-- begin RECORD EXCERPTS --

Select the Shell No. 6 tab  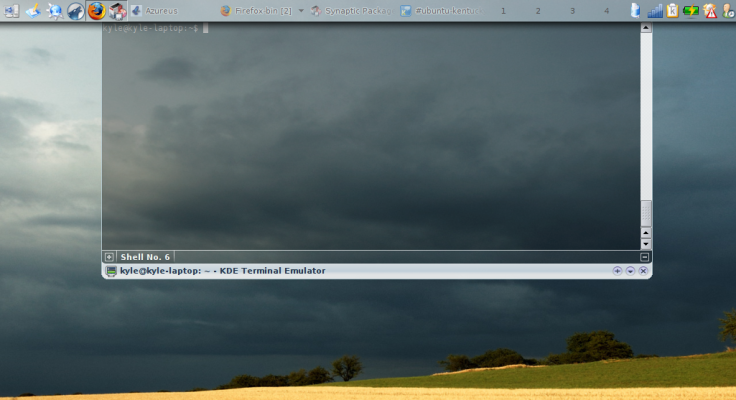tap(144, 257)
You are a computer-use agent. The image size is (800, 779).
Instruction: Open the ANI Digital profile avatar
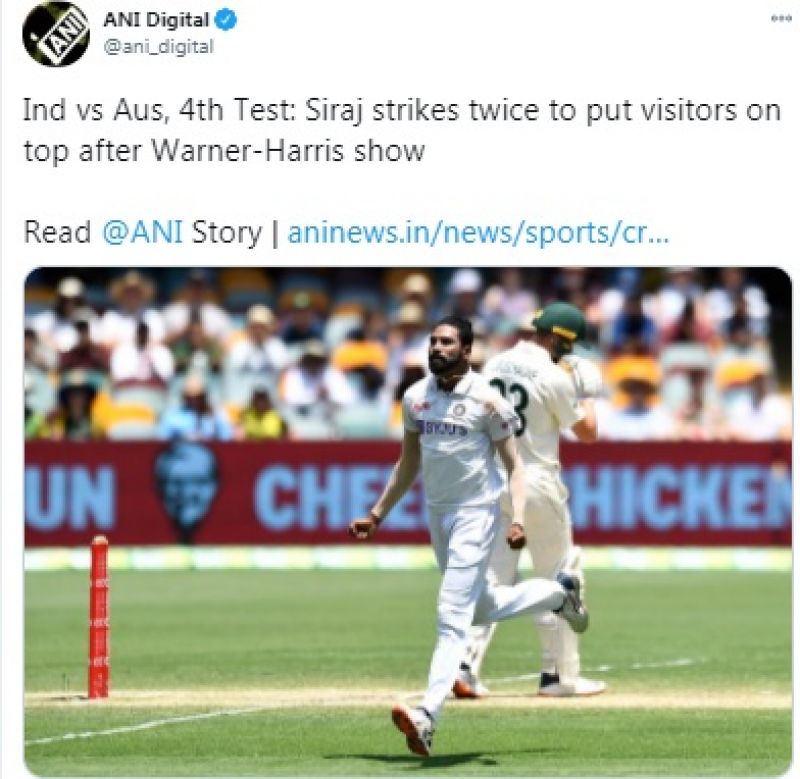56,34
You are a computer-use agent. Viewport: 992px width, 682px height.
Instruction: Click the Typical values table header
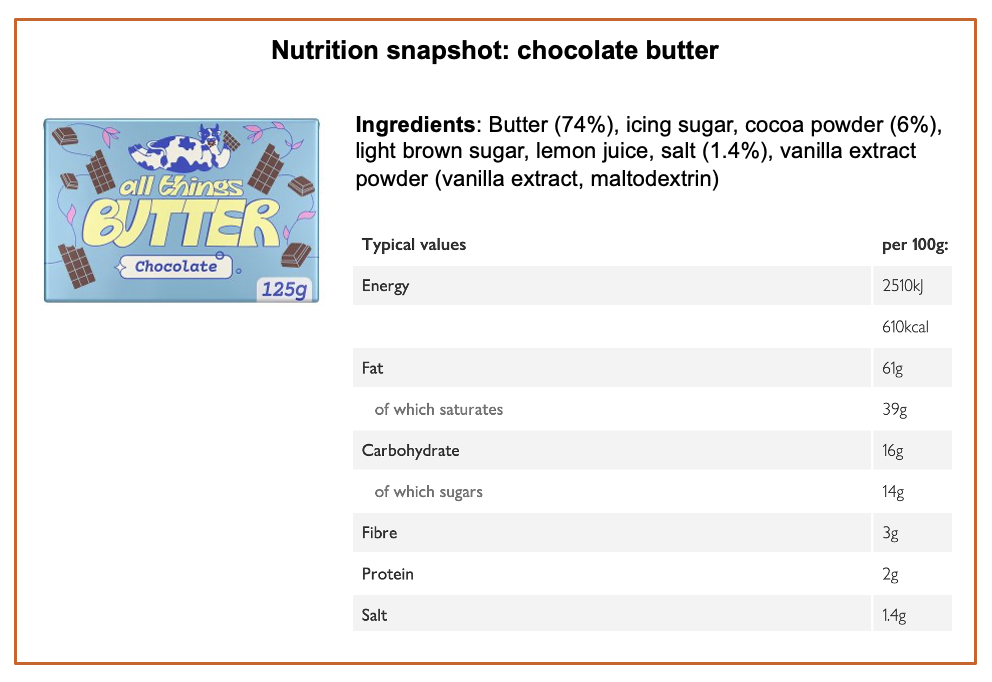click(414, 245)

-- end RECORD EXCERPTS --

_DIRECTIONS_
Reproduce the stretch of the material from the line containing "You are a computer-use agent. The" through its end, and omit the pictures from your answer.

_REPLY TO THE EXERCISE_
You are a computer-use agent. The image size is (800, 779).
Instruction: Open the ANI Digital profile avatar
56,34
You are a computer-use agent. Viewport: 992px width, 682px height.
Instruction: Click the Typical values table header
click(414, 245)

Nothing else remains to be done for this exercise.